What the exercise asks — Within the records that follow, find every line containing the string "Given". Copy those lines.

Pixel coordinate grounding data:
= = = = =
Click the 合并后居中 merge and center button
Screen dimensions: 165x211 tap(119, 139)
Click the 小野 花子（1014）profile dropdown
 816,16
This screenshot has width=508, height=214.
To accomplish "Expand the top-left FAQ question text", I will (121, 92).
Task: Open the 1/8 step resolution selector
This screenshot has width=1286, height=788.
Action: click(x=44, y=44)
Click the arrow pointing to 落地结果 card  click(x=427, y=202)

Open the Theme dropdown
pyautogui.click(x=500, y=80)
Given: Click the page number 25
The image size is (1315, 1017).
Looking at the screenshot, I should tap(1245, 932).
= = = = =
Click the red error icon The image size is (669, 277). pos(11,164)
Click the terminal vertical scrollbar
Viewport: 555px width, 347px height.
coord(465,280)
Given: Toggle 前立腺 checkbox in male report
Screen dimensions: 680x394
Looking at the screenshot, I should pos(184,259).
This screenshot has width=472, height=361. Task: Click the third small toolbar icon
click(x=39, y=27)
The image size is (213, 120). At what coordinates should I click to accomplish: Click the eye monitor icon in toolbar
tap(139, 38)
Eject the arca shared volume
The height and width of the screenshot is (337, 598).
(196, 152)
= = = = =
Result of the task —
Given: Click the page number 25
Given: Toggle 前立腺 checkbox in male report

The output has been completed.